Now 10 years later, Zamor has performed at events for Warner Bros., Universal Pictures, and Cirque du Soleil. She has been hired to represent fitness brands and health club chains. She is licensing HoopGirl® Workout teachers across Canada, England, Australia, and the United States, where her hoop regimen has been certified by the Aerobics and Fitness Association of America.
At 38, she is a fitness guru and the leader of a profitable exercise business. In her books and DVDs, she maintains a bubbly exuberance in describing her physical transformation. "My unwanted extra fat just disappeared and was replaced by gorgeous muscle," she crows, describing her journey. But she leaves out transcendence at Burning Man in favor of the elation of calories burned.
Zamor admits that she has had to be a chameleon to market herself and her hooping. Unlike other elite hoopers who began to develop the art form around the same time or even earlier, Zamor hasn't been content to limit herself to a part of the San Francisco subculture. She hopes to bring legitimacy to hooping, which sometimes means talking abs and aerobics. "To spread hooping, I have to be able to spread the lingo. I gain respect by speaking a language that people respect."
But when she is training HoopGirl dancers, she says she still refers to hooping as a spiritual practice. Her mantra — hooping is sexy! — is as much about a sense of self-worth as a satisfying session in the sack. The once "introverted loner" has been able to use hooping to help shed her old self, literally — and she's eager to show us that results are replicable at home.
"The hoop adheres better to bare skin," she explains, "so I started wearing less clothing. Showing my arms, showing my legs — it's like the hoop was asking me to take those things off. I started to feel like I didn't have to hide who I was."
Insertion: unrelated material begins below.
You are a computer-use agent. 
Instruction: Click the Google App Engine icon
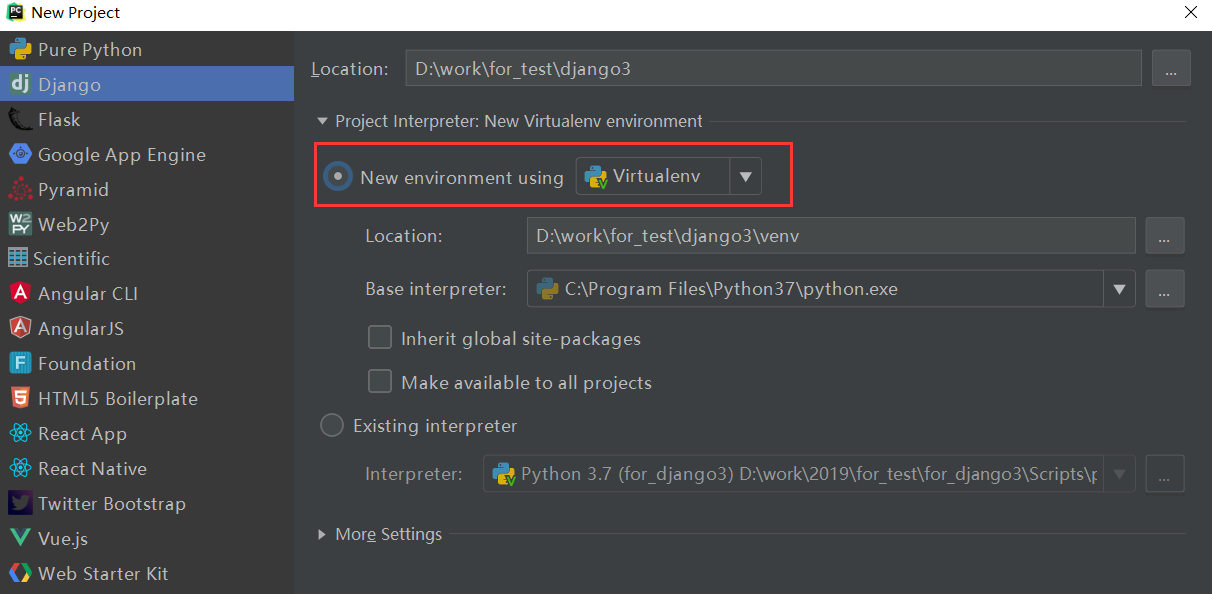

Flipping through pages of toned hotties in her book, or watching the bootie-shorted babes in her DVDs, it might be difficult to believe that the sexiness of hooping isn't about, well, sex. But Zamor says there is something deeply and inherently feminine about the hoop — and it's not just that the ladies look better shakin' it.
After two surgeries for endometriosis, Zamor is convinced that the "soothing gyrations" of the hoop against her pelvis have helped heal her. "Hooping provided the insight I needed to slow down and focus on my body," she says, explaining that it's also a way to strengthen her core and reproductive organs, bringing fresh blood to the pelvic region and awakening her libido. Now, six years since her last surgery, she emphasizes that her doctor was amazed at how quickly she healed by hooping through the ordeal.
Next up, Zamor will be working on bringing that whole-body healing to women who may not be willing to step inside the hoop. She has expanded her business to include empowerment classes that honor the "divine, delicious feminine" and that will help women become a more supple, radiant, and luminous version of themselves, she says.